Confess is an interesting word. In Greek it’s homologeo, that is, “to say the same thing.”   It’s used to describe promises. How many times have I promised God that I would go the other way? And failed to do so. Each one of those confessions was really a lie, wasn’t it? It didn’t materialize. It wasn’t effective. Another strike against me. Homologeo also means “to confirm, to agree.” I have confirmed my mistakes and my deliberate disobedience. I don’t deny them (or at least I try not to), but that’s an intellectual process. It doesn’t produce the change that I am looking for, and the change that I suspect God desires. After all, in Hebrew thought, if there isn’t any change in life behavior, then the event hasn’t happened.

This situation is worse than John’s hoped-for promise. Having failed so many times at true confession, you know, the kind that radically changes my direction, I realize that my version of confession is more like admission. As much as I wanted it to turn me around, it didn’t. As a result, this confession becomes another sin on the pile of many, many sins. Now I have to confess for confessing.   It certainly seems as if man’s greatest crime is to have been born. Maybe the circle of sinfulness is endless and every “confession” is tainted by our own justifying rationale.

But somehow I don’t think this is what John had in mind. I think that I am a victim of the Western world’s view of law and grace, a view that makes grace unobtainable by human effort (so why try, right?).

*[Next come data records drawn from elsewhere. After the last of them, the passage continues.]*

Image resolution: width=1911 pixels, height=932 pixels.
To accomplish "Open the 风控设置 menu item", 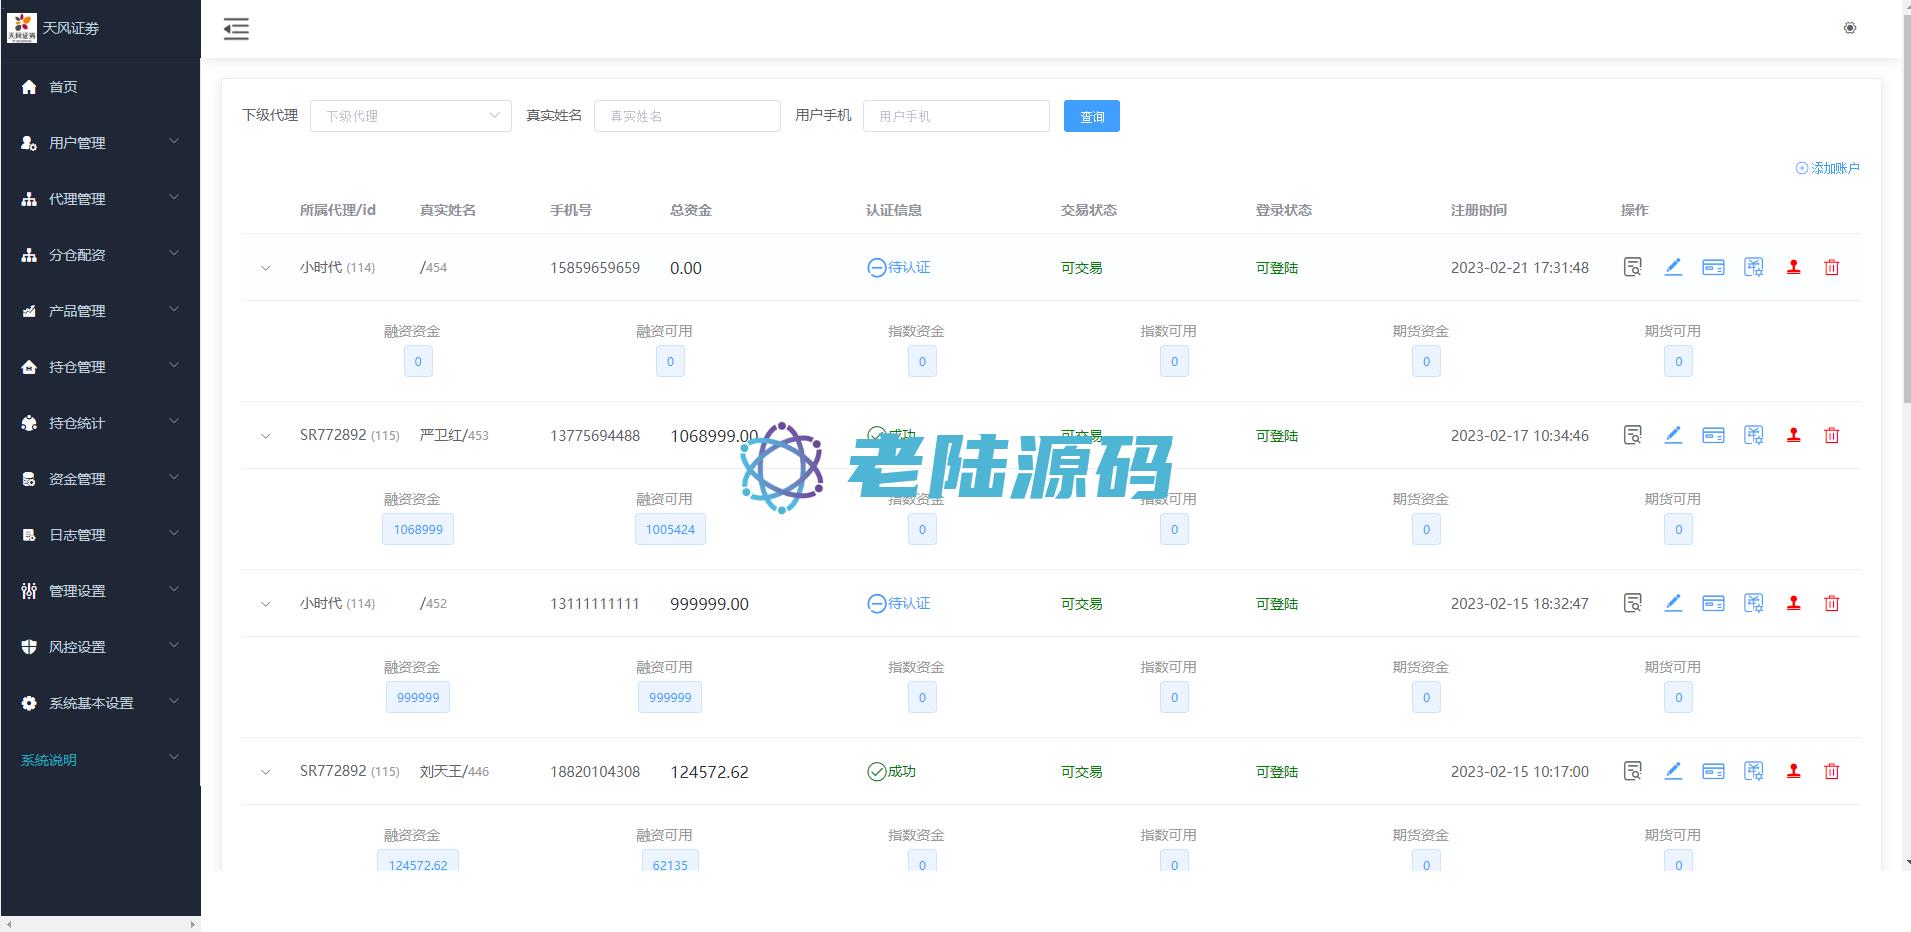I will 100,647.
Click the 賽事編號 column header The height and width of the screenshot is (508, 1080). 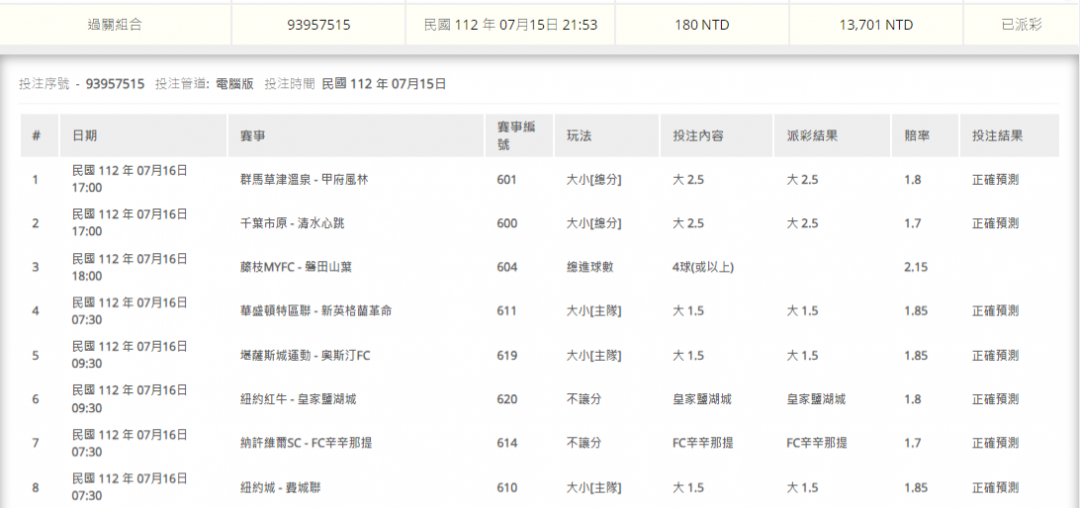coord(510,135)
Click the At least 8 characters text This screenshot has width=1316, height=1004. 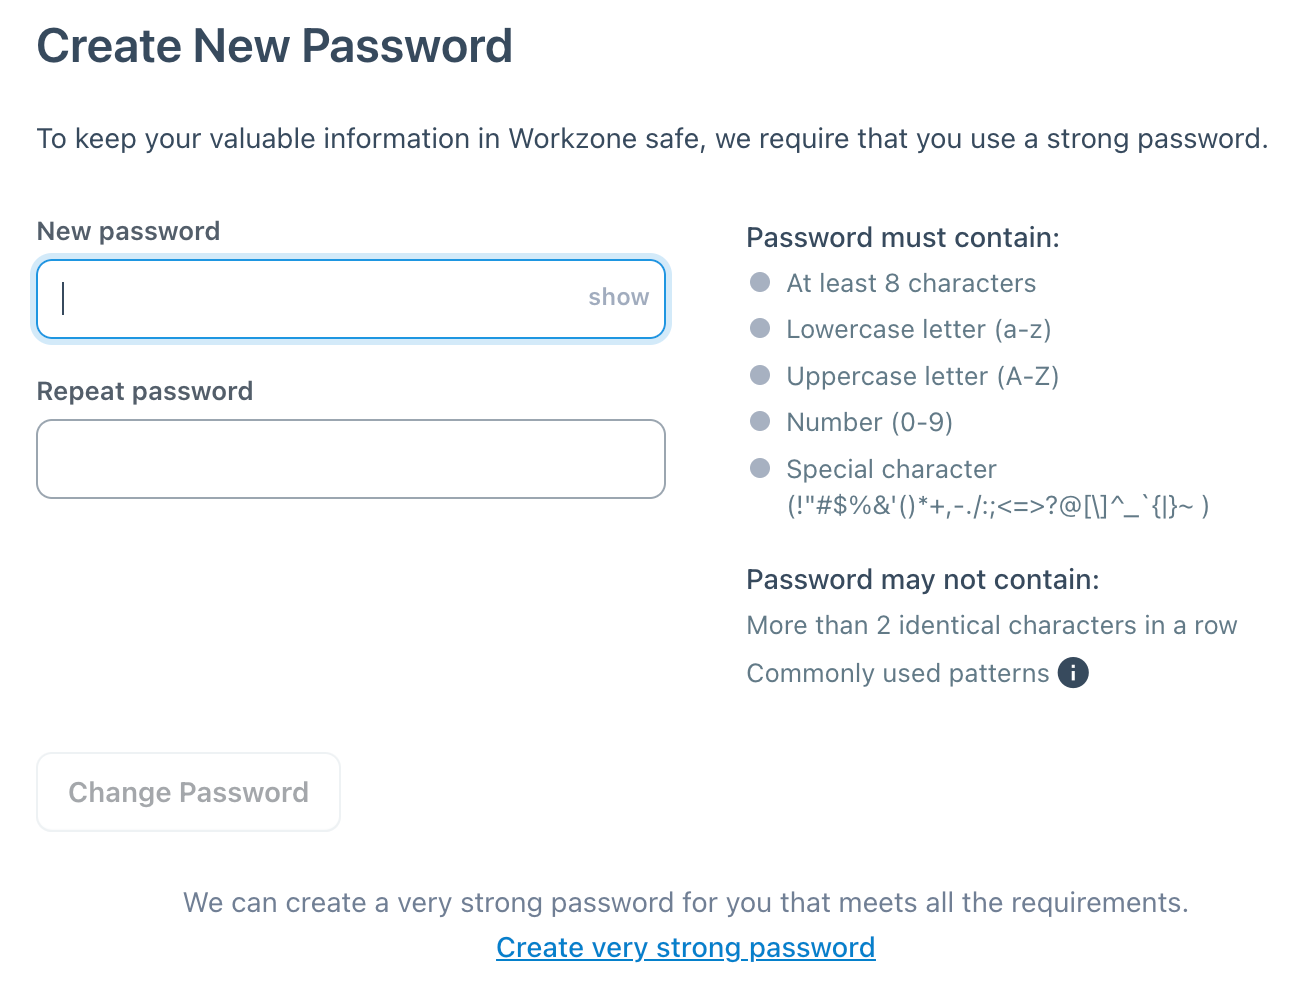(x=911, y=283)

Somehow I think John really did mean that we can confess and find peace. I just am not sure how. My feelings betray my academic theology. The “belief” is there, but the emotions don’t match. Maybe I need to know more about God’s version of “cleanse from unrighteousness.” I’ve been under the illusion that this phrase is about being perfect. That if I confess properly, I will suddenly become the perfect little someone that God really wanted all the time. This illusion prevents me from actually being human. What God wants is a holy automaton, something I cannot be. Here we are, back to being born.

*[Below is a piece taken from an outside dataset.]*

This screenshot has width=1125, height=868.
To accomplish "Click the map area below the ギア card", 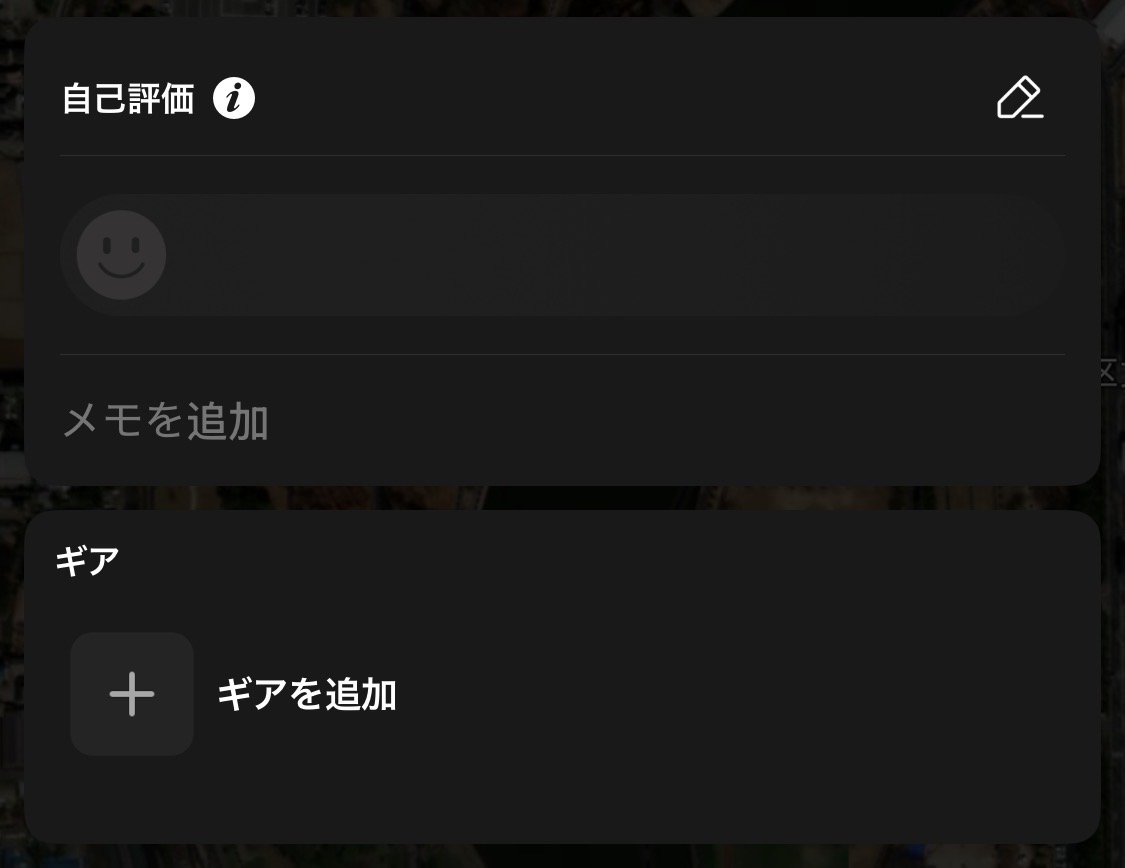I will [562, 857].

But what if I’m wrong about “cleanse from unrighteousness”? What if this is really about removing something that interferes with a relationship with God in spite of my failure? What if the only thing that really matters here is that God removed the defilement, not that I become a perfect little angel? The Greek verb translated “cleanse” is about ritual defilement. Things like touching a dead body or bodily emissions. It’s actually not about guilt. When we are cleansed, we are treated as if the defiling object has been ritually purified. Confession in this sense is about removing the ritual obstacles to fellowship. Furthermore, since cleanse is an action taken by God, the result is the removal of unrighteousness. And unrighteousness (ádikos) is really a word that means “violation of law.” So what God does through our confession is remove the defilement that occurred as a result of our violation of the law.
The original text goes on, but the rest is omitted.